A continuing guaranty is at its inception an offer from the guarantor and is accepted by the creditor each time the latter does a specified act (e.g., extending credit to the debtor). Typically, such a guaranty reserves in the guarantor the power to revoke it unilaterally prior to action by way of acceptance by the creditor.
Decedent and his business partner made arrangements for plaintiff corporation to supply their business with certain merchandise on a regular basis. As part of the deal, decedent and his partner entered into a continuing guaranty undertaking to pay at maturity all indebtedness of the business for goods sold and delivered to it by plaintiff. Several years later decedent was adjudged incompetent. Plaintiff sought to recover money for goods delivered after the adjudication of incompetency. The trial court granted defendant executor's motion for summary judgment and dismissed plaintiff's action to recover money for merchandise supplied to decedent on credit. The appellate court reversed the trial court’s decision.
Could plaintiff validly recover money from decedent’s partner for goods delivered, on the ground that decedent and his partner had entered into a continuing guaranty undertaking to pay at maturity all indebtedness of the business for goods sold and delivered to it by plaintiff?
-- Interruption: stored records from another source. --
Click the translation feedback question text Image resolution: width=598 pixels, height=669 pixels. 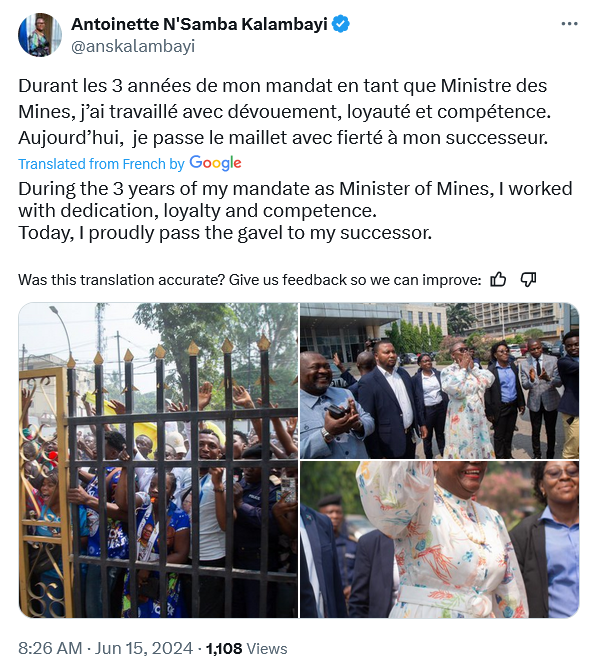coord(250,280)
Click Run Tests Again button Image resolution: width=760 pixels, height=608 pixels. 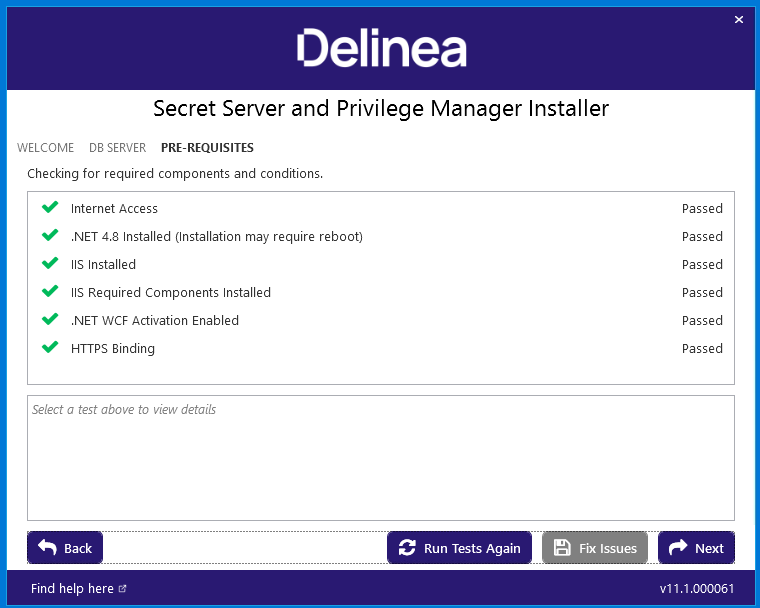pos(459,547)
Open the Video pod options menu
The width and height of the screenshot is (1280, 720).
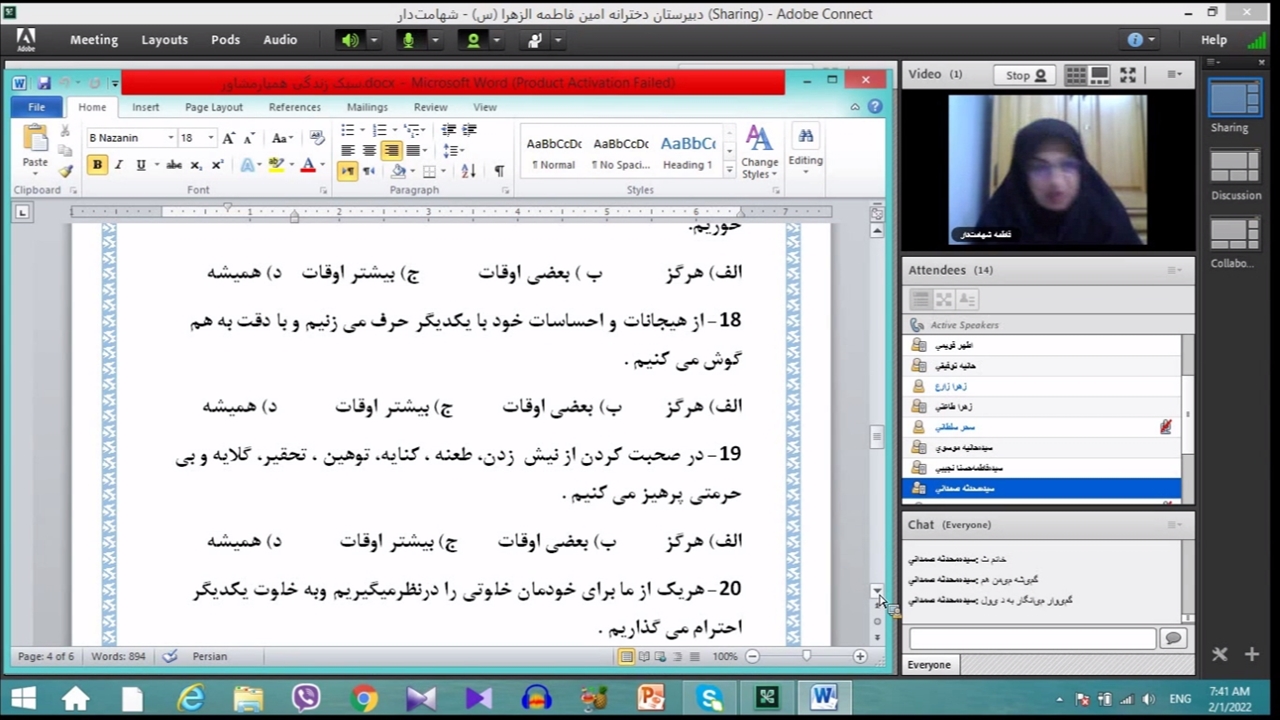1174,75
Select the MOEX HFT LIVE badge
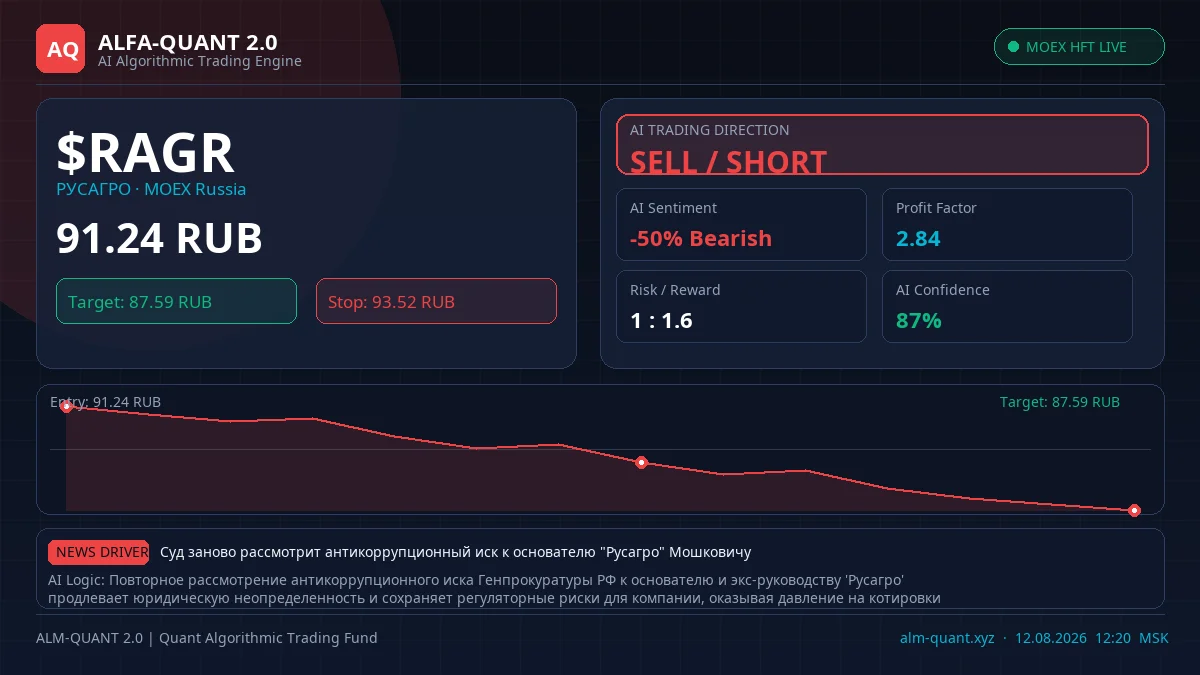1200x675 pixels. pos(1079,47)
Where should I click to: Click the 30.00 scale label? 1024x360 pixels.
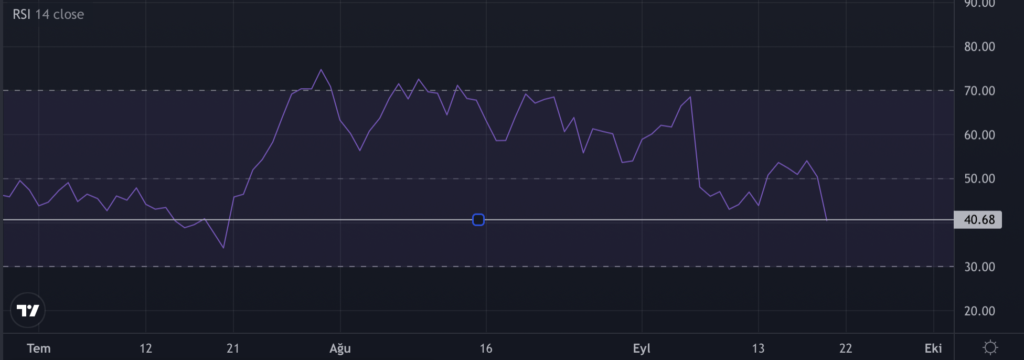pyautogui.click(x=979, y=267)
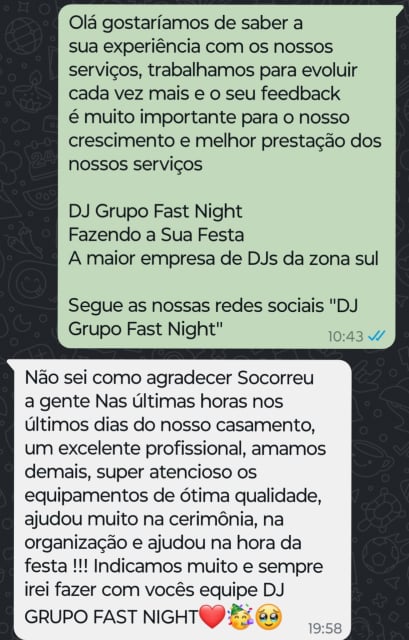Tap "Não sei como agradecer Socorreu" line
This screenshot has width=409, height=640.
point(169,378)
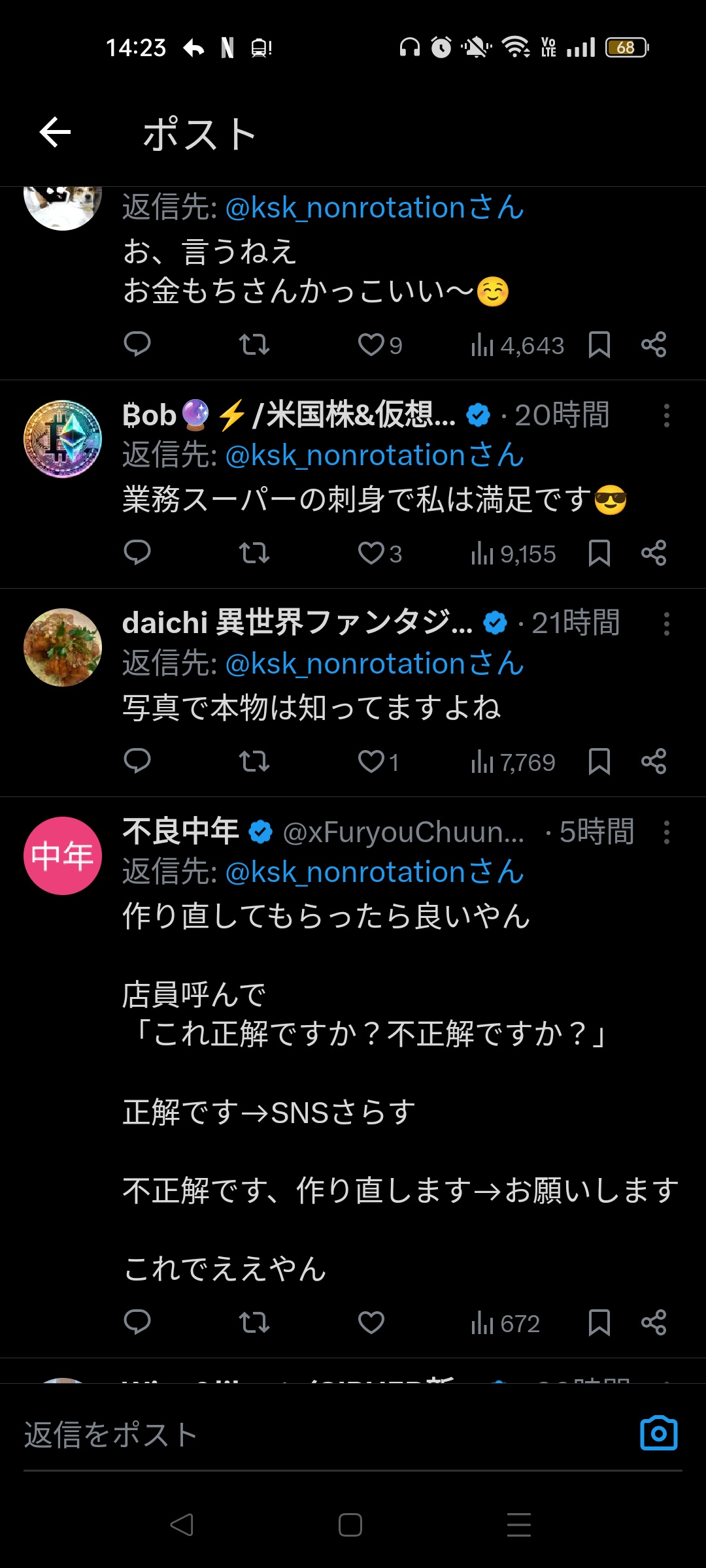Bookmark the post with 9 likes
The height and width of the screenshot is (1568, 706).
point(599,344)
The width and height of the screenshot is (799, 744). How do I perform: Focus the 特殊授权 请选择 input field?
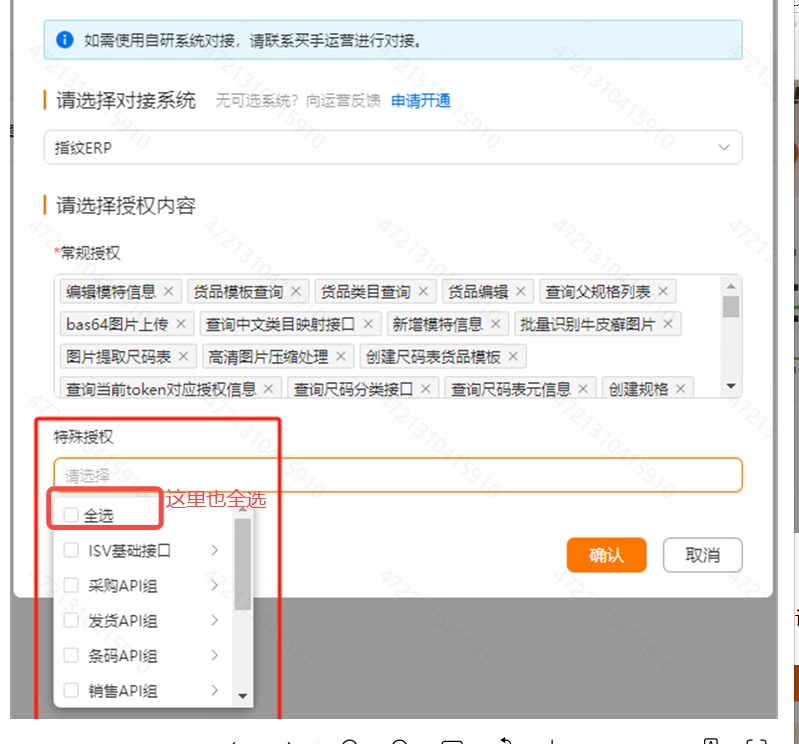click(398, 475)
Because a continuing guaranty involved a renewal of the offer on each occasion of an acceptance thereof by the offeree, it was arguable that the guaranty became invalid once decedent was adjudged incompetent. Contracts with lunatics and insane persons were invalid, subject to the qualification that a contract made in good faith with a lunatic, for a full consideration, which had been executed without knowledge of the insanity, or such information as would lead a prudent person to the belief of the incapacity, would be sustained.